Although the cave habitat generally offers a poor food supply, the advantages of the environment include extremely stable conditions, few competitors, and few predators.

Since the cave environment is dark, no plant life is performing photosynthesis, and food is mainly introduced from the outside world by other organisms. Limited food leads to low population density, which has been estimated for Amblyopsidae to be only about 0.005 to 0.150 animals per square meter.

Cave habitats are vulnerable to changes in the environment such as water pollution and exotic species. The Alabama cavefish (Speoplatyrhinus poulsoni), which live only in the Key Cave in Alabama, is listed as Critically Endangered by the IUCN, the highest risk class.

==Life history and behavior==
Cavefish breed only once a year, occupying about 10% of the population. Members of the family Amblyopsidae lay eggs. Uniquely among fish, the genus Amblyopsis brood their eggs in the gill chambers (somewhat like mouthbrooders).

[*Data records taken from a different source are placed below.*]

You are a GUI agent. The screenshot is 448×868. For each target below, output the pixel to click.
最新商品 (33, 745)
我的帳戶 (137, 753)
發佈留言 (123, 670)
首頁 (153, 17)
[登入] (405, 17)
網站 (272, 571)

Formerly it was incorrectly speculated that a similar brooding behavior existed in other members of this family, as well as the pirate perch (Aphredoderus sayanus). Cavefish protect their eggs for the longest period of any fish.

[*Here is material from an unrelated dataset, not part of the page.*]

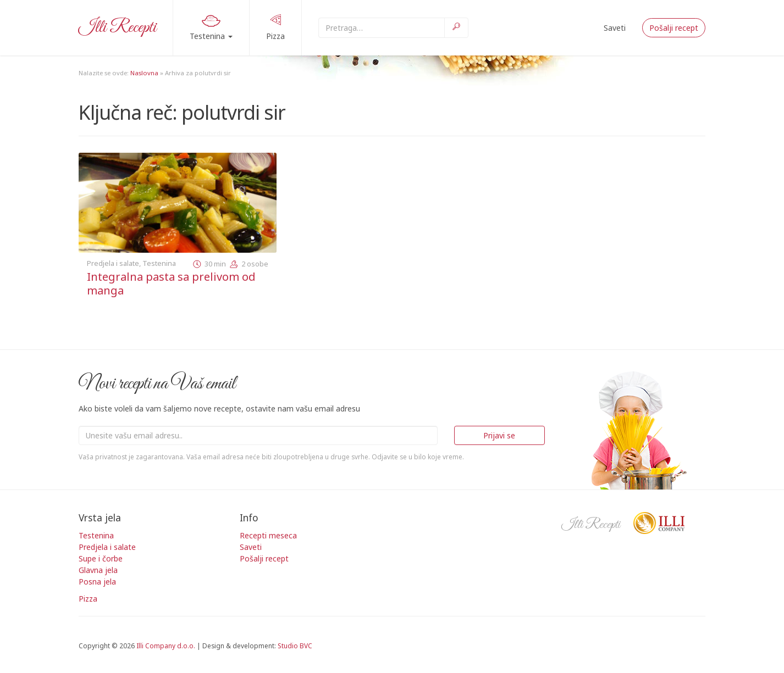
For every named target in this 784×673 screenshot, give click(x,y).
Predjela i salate (113, 263)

A rare feature of this family is the forward placement of its cloaca, under the head, anterior to the pelvic fins. This placement allows the females to place their eggs more precisely, and is present also in other species of the Percopsiformes order, such as the Aphredoderidae. They feed on shrimp, gammarus, and arachnids that fall into the water, using vibrations and current changes to seek out their prey.